Comme de nombreuses personnes dans le monde, Karl Kusserow s’inquiète de la crise climatique. Conservateur au Musée d’art de Princeton (New Jersey), la célèbre université, ce natif de l’État rural du Vermont (nord-est des États-Unis) a décidé de passer à l’acte. En 2011, il a commencé à travailler sur une ambitieuse exposition nommée « Nature’s Nation » (« La nation de la Nature »), qui a rassemblé plus de 120 œuvres (peintures, dessins, vidéos, sculptures…) datant du XVIIIe siècle à nos jours. À travers des représentations de fleuves, de cascades et de paysages américains divers, allant des parcs de l’Ouest au « Dust Bowl » (région du sud des États-Unis connue pour ses tempêtes de poussière), l’exposition visait à mettre en avant l’impact funeste de l’Homme sur les écosystèmes.
Vue par plus de 150 000 personnes, l’exposition a fermé ses portes en septembre après avoir voyagé au Peabody Essex Museum de Salem dans le Massachusetts (nord-est des États-Unis) et au musée d’art contemporain Crystal Bridges à Bentonville dans l’Arkansas (Sud). « Au début de l’art américain, la nature paraissait immuable, parfaitement ordonnée. Puis, à partir de la révolution industrielle du XIXe siècle, on a commencé à voir la marque des humains. Cette exposition nous rappelle que nous sommes les conducteurs de la planète mais que nous ne la conduisons pas très bien », résume Karl Kusserow.
« Nature’s Nation » fait partie des nombreuses expositions sur le climat à avoir été présentées aux États-Unis en 2019, signe d’un nouvel appétit des musées américains pour le sujet et d’un regain d’activisme de la part de leurs conservateurs. La New-York Historical Society, consacrée à l’histoire de New York, a mis sur pied une exposition, « Hudson Rising », portant sur les transformations du fleuve Hudson et l’éclosion des mouvements écologistes locaux. Au centre du pays, le Musée d’art de l’Université du Colorado, à Boulder, a inauguré en février une exposition de peintures et de photographies scientifiques représentant les paysages changeants de l’Amérique. À cela se sont ajoutés les expositions et programmes des musées d’histoire naturelle et des institutions scientifiques et technologiques.

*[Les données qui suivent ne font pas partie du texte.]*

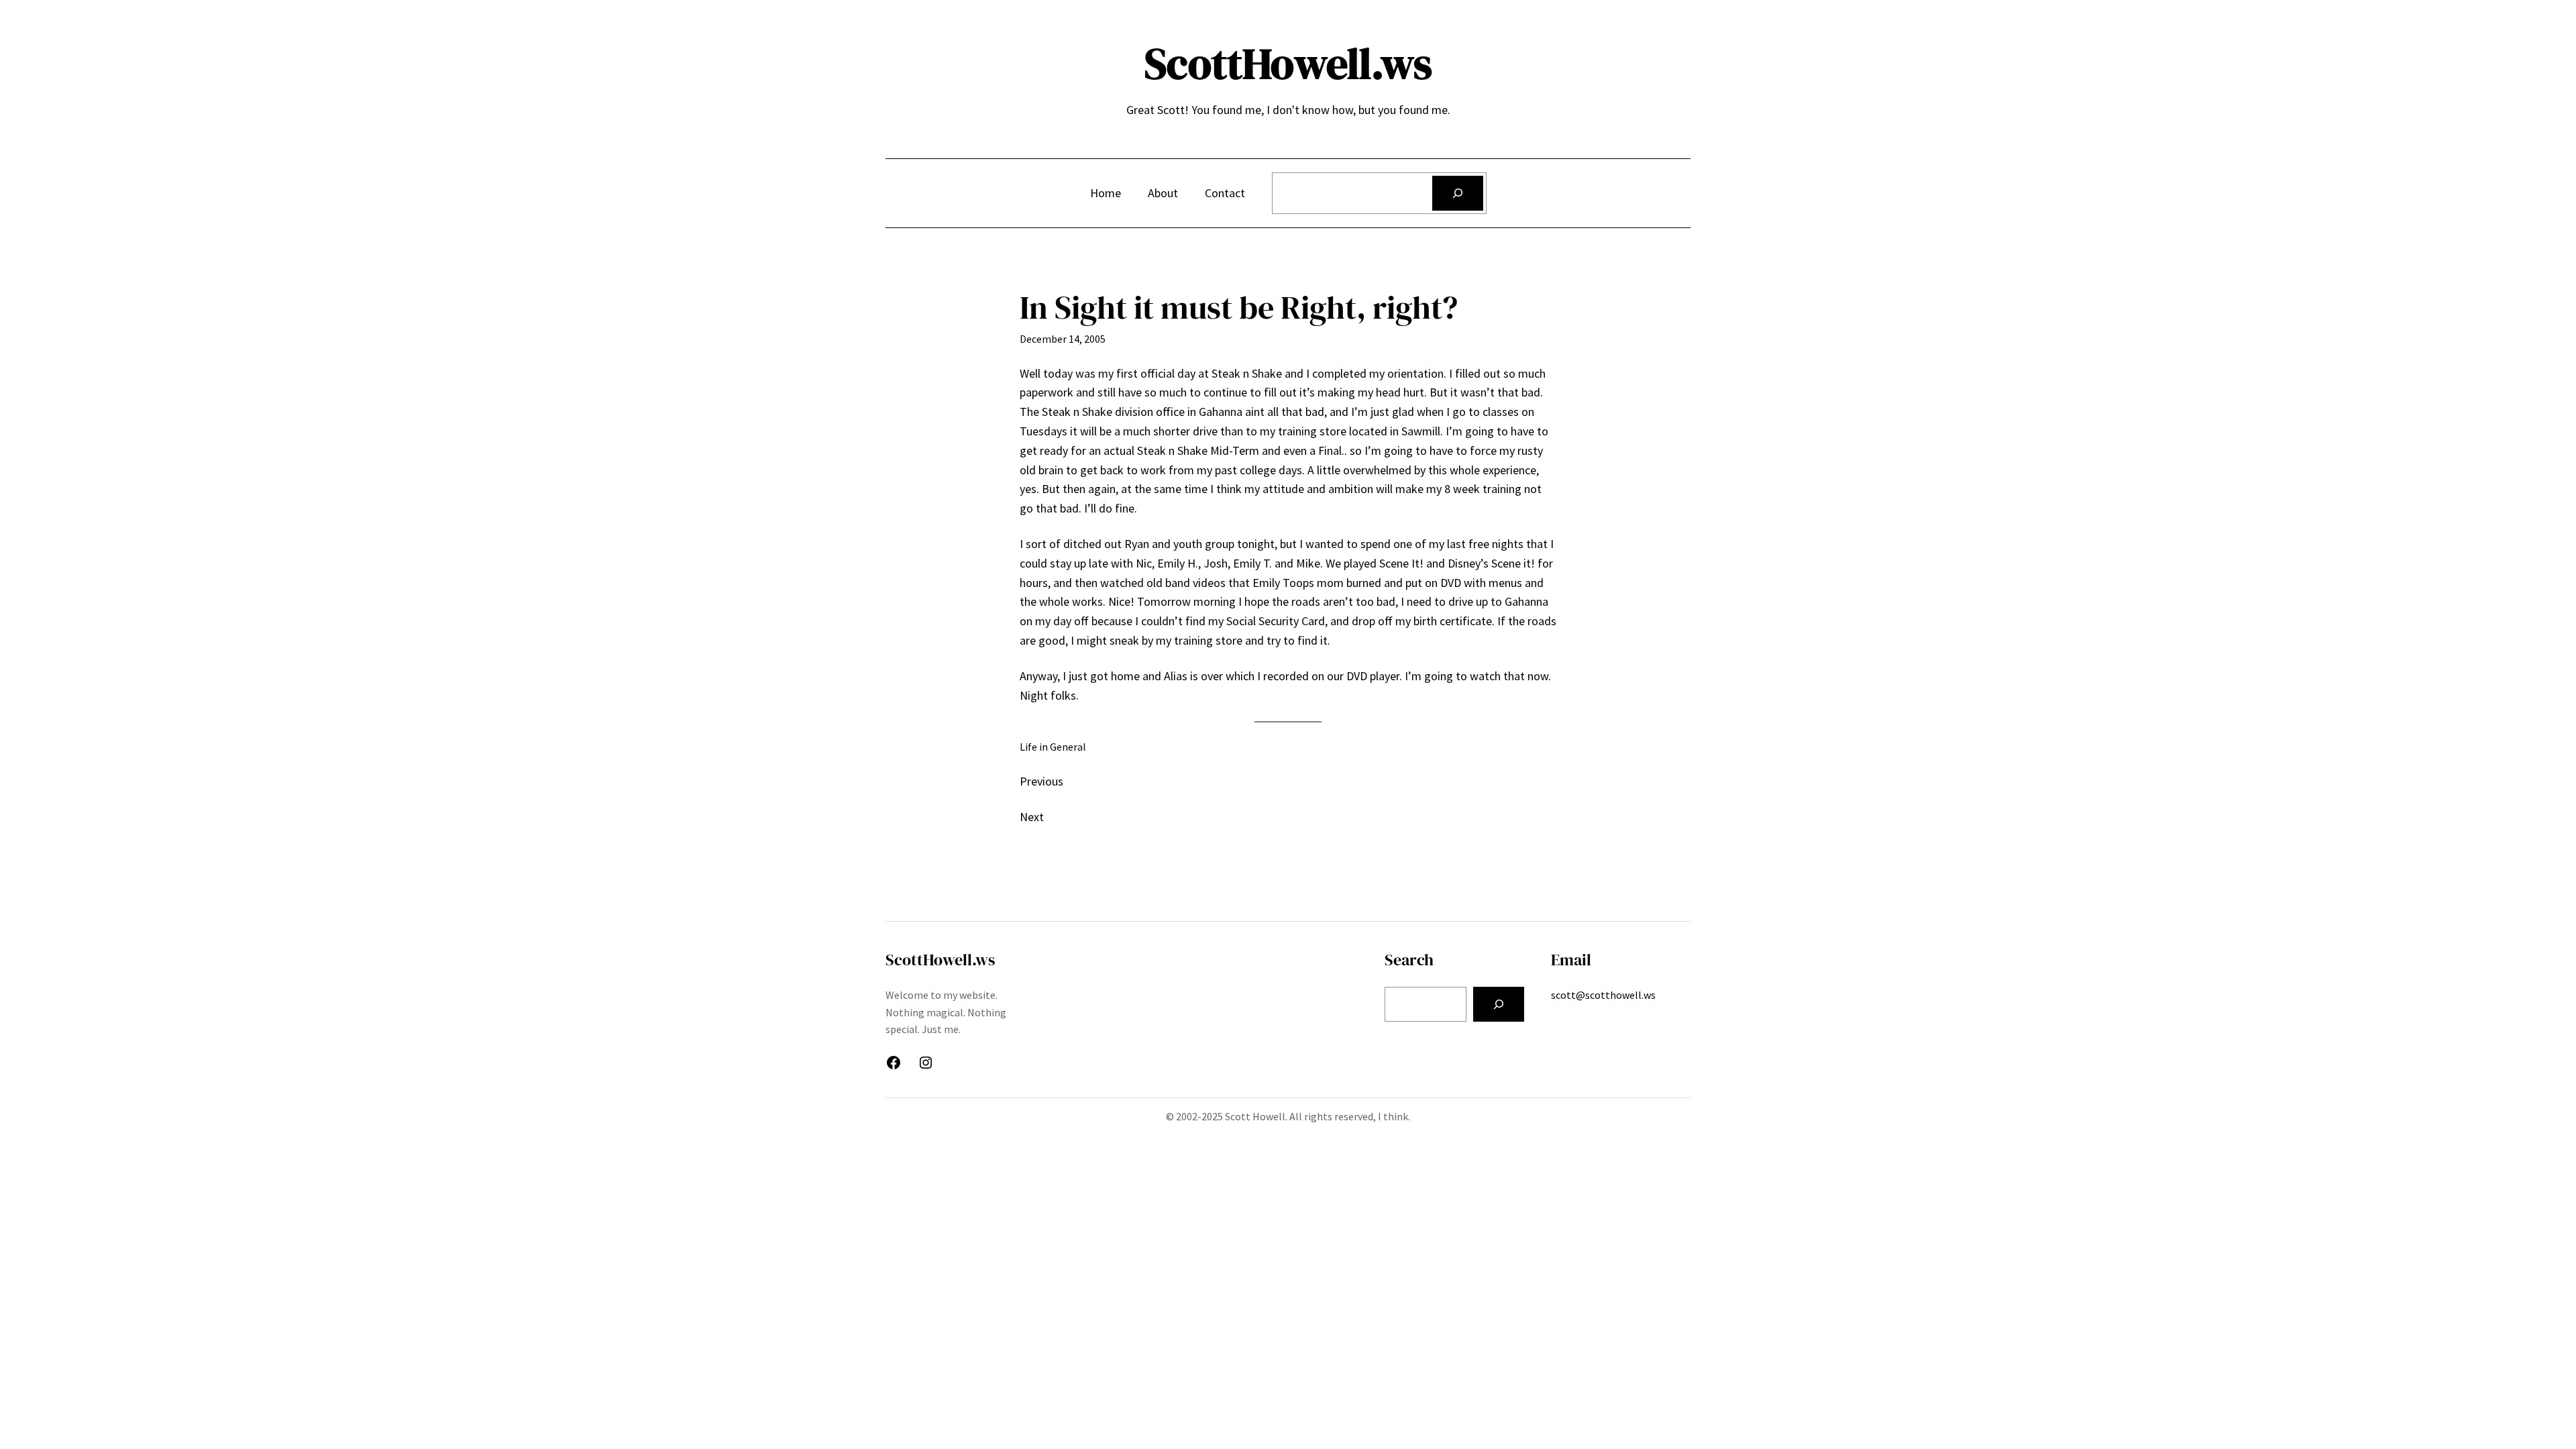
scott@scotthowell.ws (1603, 995)
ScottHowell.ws (1288, 63)
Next (1032, 816)
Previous (1041, 781)
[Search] (1457, 193)
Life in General (1053, 746)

« Il y a un an et demi, j’aurais pu compter les expositions sur le climat sur les doigts de la main. Aujourd’hui, ce n’est plus possible. Le nombre de musées qui s’intéressent de manière consciente au sujet est en forte augmentation, même s’il en faudrait toujours plus », affirme Miranda Massie, une ancienne avocate qui dirige le Climate Museum, seul musée consacré au climat aux États-Unis. En attendant de se doter d’un espace physique, ce Musée du climat organise des expositions et des performances à travers la ville de New York. « Les musées sont vus comme des espaces de confiance. Ils sont capables de dépasser le militantisme pour toucher le grand public. »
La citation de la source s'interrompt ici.